Task to carry out → Your response should consist of the lines below, printed exactly.

Stored data entries →
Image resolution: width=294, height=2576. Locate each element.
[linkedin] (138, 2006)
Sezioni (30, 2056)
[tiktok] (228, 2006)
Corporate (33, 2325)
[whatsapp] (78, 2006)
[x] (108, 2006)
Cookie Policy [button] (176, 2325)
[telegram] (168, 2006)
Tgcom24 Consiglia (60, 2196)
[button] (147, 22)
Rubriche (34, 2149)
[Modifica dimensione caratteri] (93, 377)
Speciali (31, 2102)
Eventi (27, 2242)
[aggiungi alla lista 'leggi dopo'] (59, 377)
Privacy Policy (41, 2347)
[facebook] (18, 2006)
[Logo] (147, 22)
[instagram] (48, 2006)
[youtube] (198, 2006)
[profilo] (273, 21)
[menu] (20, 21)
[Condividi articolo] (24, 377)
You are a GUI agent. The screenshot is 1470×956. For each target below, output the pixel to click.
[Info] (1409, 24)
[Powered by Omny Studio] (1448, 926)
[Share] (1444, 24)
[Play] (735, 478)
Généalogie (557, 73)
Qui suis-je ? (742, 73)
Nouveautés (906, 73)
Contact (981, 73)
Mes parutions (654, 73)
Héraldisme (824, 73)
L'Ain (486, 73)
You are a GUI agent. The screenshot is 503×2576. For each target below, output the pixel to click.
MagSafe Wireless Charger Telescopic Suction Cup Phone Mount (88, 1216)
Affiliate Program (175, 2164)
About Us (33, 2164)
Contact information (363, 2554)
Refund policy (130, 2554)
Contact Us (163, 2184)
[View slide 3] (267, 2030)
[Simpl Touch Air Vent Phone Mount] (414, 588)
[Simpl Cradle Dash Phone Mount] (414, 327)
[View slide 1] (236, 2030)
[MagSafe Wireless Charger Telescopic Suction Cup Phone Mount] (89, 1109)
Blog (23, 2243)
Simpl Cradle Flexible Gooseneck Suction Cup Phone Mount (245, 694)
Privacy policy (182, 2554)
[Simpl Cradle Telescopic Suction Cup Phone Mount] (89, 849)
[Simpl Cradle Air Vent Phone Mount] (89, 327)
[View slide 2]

Result →
Image resolution: width=294, height=2576. Locate each element.
[linkedin] (138, 2006)
Sezioni (30, 2056)
[tiktok] (228, 2006)
Corporate (33, 2325)
[whatsapp] (78, 2006)
[x] (108, 2006)
Cookie Policy [button] (176, 2325)
[telegram] (168, 2006)
Tgcom24 Consiglia (60, 2196)
[button] (147, 22)
Rubriche (34, 2149)
[Modifica dimensione caratteri] (93, 377)
Speciali (31, 2102)
Eventi (27, 2242)
[aggiungi alla lista 'leggi dopo'] (59, 377)
Privacy Policy (41, 2347)
[facebook] (18, 2006)
[Logo] (147, 22)
[instagram] (48, 2006)
[youtube] (198, 2006)
[profilo] (273, 21)
[menu] (20, 21)
[Condividi articolo] (24, 377)
You are a GUI agent. The screenshot is 1470×956. For each target below, output the pixel to click.
[Info] (1409, 24)
[Powered by Omny Studio] (1448, 926)
[Share] (1444, 24)
[Play] (735, 478)
Généalogie (557, 73)
Qui suis-je ? (742, 73)
Nouveautés (906, 73)
Contact (981, 73)
Mes parutions (654, 73)
Héraldisme (824, 73)
L'Ain (486, 73)
You are a GUI agent. The screenshot is 503×2576. For each target below, output the pixel to click.
MagSafe Wireless Charger Telescopic Suction Cup Phone Mount (88, 1216)
Affiliate Program (175, 2164)
About Us (33, 2164)
Contact information (363, 2554)
Refund policy (130, 2554)
Contact Us (163, 2184)
[View slide 3] (267, 2030)
[Simpl Touch Air Vent Phone Mount] (414, 588)
[Simpl Cradle Dash Phone Mount] (414, 327)
[View slide 1] (236, 2030)
[MagSafe Wireless Charger Telescopic Suction Cup Phone Mount] (89, 1109)
Blog (23, 2243)
Simpl Cradle Flexible Gooseneck Suction Cup Phone Mount (245, 694)
Privacy policy (182, 2554)
[Simpl Cradle Telescopic Suction Cup Phone Mount] (89, 849)
[Simpl Cradle Air Vent Phone Mount] (89, 327)
[View slide 2]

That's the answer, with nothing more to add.